Un’ora di film in cui vediamo un redivivo Winckelmann (il bravissimo e perfetto Adriano Giraldi) aggirarsi per le vie di Trieste e interrogarsi sul suo destino, che lo vide vittima - forse di un complotto alla Dan Brown - nella Locanda Grande in Piazza San Pietro, ucciso a coltellate da Francesco Arcangeli. L’assassino venne subito catturato, processato e giustiziato in piazza con l’orribile supplizio della ruota. Nonostante la confessione di Arcangeli, che disse di aver ucciso per rapinare l’archeologo, le vere ragioni dell’omicidio rimangono avvolte nel mistero, e il documentario accarezza l’ipotesi già avanzata dalla stessa Paola Bonifacio (autrice del libro “Il delitto Winckelmann”), e cioè che l’archeologo rimase vittima di un complotto ordito dai Gesuiti. Winckelmann si era fermato a Trieste di ritorno da un viaggio alla Corte di Vienna, dove aveva incontrato il Consigliere aulico von Kaunitz e l’imperatrice Maria Teresa d’Austria, i quali avrebbero affidato all’archeologo una lettera da consegnare al papa sul non roseo futuro dei Gesuiti nell’Impero (furono rimossi dagli incarichi pubblici e poi esiliati). Una lettera, per altro, mai ritrovata. Dunque altro che rapina, Winckelmann potrebbe essere rimasto vittima di un intrigo internazionale.

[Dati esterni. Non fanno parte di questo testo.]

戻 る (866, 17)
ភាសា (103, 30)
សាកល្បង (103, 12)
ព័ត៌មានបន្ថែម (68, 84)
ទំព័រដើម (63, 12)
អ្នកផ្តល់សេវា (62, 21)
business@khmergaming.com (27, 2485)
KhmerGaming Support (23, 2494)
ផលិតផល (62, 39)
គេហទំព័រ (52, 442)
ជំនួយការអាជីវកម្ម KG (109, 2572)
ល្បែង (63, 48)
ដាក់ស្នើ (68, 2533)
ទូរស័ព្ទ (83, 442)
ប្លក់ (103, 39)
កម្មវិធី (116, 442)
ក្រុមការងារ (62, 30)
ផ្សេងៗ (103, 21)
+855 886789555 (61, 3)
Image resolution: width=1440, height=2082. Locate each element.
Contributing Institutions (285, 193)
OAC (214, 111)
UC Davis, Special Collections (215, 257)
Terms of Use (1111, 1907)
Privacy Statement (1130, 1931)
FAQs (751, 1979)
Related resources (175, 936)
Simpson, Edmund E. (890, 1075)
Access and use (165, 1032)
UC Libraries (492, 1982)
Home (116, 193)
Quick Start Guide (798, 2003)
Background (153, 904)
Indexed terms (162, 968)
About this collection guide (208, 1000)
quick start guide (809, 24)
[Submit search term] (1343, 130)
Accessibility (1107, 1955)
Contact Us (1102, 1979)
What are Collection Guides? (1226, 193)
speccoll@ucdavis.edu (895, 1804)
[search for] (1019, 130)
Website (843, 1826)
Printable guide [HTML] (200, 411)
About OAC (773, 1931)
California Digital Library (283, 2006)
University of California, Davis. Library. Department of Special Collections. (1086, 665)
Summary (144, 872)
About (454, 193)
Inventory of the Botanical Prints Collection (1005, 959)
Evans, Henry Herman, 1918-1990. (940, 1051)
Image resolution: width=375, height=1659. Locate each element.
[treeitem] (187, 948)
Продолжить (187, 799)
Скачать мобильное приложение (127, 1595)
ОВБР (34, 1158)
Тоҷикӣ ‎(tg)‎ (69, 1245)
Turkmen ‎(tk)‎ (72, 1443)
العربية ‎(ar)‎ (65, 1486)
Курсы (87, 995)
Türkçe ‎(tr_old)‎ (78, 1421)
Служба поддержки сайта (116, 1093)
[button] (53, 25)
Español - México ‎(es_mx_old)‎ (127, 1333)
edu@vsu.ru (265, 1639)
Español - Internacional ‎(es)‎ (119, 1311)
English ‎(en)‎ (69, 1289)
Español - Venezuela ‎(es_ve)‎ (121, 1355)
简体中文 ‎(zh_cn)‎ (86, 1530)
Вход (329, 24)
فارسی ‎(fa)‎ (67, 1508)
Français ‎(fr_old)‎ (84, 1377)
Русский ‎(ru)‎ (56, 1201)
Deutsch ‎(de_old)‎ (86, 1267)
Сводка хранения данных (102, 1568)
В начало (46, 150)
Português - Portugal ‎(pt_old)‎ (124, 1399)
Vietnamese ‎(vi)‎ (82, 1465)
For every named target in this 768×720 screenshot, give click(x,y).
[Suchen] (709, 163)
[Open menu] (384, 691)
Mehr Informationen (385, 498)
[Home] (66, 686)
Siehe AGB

Ma il docufilm di Pieri e Bonifacio va molto al di là della truce vicenda. Anzi, spostando il focus sulla figura di Domenico Rossetti - primo esegeta di Winckelmann e fautore del suo cenotafio - gli autori raccontano di come Rossetti riuscì «non solo a lavare l’onta del delitto che gettava un’ombra su Trieste, ma anzi partendo da quello a elevare simbolicamente la città, allora in piena espansione economica, a una nuova e più profonda consapevolezza civile e culturale». Attraverso interviste e testimonianze di esperti, documenti e rare immagini, “In morte di un archeologo” insiste sul volto e sul linguaggio neoclassico di Trieste, «un vero linguaggio internazionale» che esprimeva l’essere in bilico fra mondo germanico e mondo latino: «Il mondo tedesco si affacciava su Trieste e da lì vedeva il mondo classico», spiega Piero Pieri, e la figura di Winckelmann, poi “monumentalizzata” da Rossetti, «si riverbera ancora oggi in maneira incidentale sulla città». Rossetti, racconta il film, uomo capace di “fare rete” come si direbbe oggi, scelse un evento tragico per proiettare Trieste su uno scenario europeo, legando il destino di un solo uomo a quello di una città.